To do
If a line of the records contains the string "cell", copy it out.

Stored records
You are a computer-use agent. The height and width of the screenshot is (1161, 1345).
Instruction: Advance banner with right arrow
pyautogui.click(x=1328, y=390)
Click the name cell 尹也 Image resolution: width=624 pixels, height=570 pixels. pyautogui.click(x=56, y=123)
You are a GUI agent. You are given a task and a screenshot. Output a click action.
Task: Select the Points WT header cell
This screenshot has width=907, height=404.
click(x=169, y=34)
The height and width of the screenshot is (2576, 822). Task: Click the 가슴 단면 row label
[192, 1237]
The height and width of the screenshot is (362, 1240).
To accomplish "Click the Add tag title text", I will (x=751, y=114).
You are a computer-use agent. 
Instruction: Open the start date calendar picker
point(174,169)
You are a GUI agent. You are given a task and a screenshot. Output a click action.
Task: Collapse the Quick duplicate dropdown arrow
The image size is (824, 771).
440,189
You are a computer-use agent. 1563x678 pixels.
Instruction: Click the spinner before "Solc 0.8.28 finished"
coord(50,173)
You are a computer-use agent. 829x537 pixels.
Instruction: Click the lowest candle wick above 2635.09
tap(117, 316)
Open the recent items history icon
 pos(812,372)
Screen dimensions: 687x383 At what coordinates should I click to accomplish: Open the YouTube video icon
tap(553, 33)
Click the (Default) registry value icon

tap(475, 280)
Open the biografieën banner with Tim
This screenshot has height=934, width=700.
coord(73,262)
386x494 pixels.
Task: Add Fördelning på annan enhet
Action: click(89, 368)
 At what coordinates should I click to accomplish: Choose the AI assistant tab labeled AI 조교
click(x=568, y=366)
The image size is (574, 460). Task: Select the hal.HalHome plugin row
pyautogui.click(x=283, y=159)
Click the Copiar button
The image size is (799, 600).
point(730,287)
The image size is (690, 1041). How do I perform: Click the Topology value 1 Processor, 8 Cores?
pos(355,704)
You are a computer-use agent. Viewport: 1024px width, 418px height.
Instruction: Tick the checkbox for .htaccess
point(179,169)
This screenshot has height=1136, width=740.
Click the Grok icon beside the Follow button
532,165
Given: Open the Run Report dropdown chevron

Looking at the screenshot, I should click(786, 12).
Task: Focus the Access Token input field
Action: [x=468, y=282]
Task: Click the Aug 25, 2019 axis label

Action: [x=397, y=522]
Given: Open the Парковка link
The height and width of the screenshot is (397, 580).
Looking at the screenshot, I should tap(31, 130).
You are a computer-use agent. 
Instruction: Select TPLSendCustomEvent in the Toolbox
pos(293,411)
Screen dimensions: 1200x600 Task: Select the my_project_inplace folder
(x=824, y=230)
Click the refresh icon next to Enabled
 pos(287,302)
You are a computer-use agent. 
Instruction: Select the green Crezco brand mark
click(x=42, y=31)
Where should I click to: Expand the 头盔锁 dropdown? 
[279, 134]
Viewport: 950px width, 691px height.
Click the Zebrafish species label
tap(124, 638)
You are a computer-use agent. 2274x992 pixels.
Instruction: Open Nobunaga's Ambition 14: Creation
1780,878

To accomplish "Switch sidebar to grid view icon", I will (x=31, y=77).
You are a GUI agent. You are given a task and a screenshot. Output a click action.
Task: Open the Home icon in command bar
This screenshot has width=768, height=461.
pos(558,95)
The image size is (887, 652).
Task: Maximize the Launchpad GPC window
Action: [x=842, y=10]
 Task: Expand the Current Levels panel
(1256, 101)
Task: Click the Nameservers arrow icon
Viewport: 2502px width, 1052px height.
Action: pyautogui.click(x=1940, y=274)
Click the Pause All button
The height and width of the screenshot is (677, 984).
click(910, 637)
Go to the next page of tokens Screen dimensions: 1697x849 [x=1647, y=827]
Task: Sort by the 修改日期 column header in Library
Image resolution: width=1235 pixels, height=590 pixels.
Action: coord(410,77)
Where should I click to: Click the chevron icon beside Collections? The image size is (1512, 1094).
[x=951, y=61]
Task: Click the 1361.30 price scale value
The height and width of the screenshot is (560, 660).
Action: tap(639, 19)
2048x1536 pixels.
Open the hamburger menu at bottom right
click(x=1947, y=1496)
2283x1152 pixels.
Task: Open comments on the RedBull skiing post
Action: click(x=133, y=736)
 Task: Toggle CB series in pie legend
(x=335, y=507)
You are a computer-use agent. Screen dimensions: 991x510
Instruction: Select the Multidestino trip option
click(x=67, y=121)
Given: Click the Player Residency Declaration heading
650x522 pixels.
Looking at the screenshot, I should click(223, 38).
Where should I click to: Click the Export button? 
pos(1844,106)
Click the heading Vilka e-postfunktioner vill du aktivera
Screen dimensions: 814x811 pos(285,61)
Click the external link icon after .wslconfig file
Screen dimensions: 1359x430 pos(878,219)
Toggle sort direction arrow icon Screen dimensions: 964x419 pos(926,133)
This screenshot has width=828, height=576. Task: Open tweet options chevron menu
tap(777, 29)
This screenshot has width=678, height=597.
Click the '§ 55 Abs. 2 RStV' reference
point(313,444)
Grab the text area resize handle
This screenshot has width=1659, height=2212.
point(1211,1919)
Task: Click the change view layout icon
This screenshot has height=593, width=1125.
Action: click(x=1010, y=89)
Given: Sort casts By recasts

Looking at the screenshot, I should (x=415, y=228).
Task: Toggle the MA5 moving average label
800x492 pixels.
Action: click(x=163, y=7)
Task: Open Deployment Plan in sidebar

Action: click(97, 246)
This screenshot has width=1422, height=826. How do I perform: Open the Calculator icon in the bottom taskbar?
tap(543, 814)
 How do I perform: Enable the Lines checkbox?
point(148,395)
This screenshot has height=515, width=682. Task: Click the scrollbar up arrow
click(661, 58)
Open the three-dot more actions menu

Task response
Click the name cell 尹也 Image resolution: width=624 pixels, height=570 pixels. pyautogui.click(x=56, y=123)
Task: Select the Points WT header cell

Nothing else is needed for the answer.